About this task: Could you find each line of the data below that contains the word "agent" and copy those lines?

=== Data records ===

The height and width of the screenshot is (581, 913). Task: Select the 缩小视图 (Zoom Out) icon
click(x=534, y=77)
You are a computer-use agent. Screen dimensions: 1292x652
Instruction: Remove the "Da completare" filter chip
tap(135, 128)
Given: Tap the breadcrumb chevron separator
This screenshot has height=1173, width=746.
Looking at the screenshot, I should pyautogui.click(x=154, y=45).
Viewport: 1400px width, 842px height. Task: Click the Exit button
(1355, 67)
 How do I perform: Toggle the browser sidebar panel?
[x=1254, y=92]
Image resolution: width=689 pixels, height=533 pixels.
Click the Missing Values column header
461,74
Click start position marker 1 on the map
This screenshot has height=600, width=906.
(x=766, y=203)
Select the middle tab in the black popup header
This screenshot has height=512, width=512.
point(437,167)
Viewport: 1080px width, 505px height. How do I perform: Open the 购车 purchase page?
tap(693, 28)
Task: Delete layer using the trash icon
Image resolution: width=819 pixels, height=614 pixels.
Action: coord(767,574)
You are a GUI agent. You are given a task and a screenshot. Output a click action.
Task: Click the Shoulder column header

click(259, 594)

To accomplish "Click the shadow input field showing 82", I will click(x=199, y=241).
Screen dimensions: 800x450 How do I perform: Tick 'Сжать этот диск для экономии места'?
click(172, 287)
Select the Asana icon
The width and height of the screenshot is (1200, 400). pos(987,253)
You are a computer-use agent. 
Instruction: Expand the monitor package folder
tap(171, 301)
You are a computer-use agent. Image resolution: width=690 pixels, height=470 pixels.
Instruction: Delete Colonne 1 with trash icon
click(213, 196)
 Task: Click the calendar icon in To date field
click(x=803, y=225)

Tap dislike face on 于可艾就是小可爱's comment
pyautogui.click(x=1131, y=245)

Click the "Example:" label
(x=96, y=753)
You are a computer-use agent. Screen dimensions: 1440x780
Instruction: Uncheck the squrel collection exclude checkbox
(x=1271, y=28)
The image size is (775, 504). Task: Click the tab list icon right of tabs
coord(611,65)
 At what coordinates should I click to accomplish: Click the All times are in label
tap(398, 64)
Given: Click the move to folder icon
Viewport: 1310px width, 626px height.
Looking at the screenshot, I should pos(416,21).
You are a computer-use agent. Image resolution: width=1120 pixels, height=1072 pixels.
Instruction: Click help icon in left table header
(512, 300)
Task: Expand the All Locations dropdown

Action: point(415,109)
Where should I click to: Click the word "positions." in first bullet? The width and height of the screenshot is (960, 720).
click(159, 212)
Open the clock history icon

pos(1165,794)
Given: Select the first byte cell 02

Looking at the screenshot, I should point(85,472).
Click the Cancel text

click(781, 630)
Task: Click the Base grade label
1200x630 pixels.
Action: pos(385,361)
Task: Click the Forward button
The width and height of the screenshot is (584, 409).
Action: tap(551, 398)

===

Your solution:
You are a computer-use agent. Screen dimensions: 1292x652
You are a GUI agent. You are given a task and a screenshot. Output a click action.
You are a computer-use agent. 
You are a computer-use agent. Image resolution: width=690 pixels, height=470 pixels.
You are a computer-use agent. Screen dimensions: 1440x780
You are a computer-use agent. Image resolution: width=1120 pixels, height=1072 pixels.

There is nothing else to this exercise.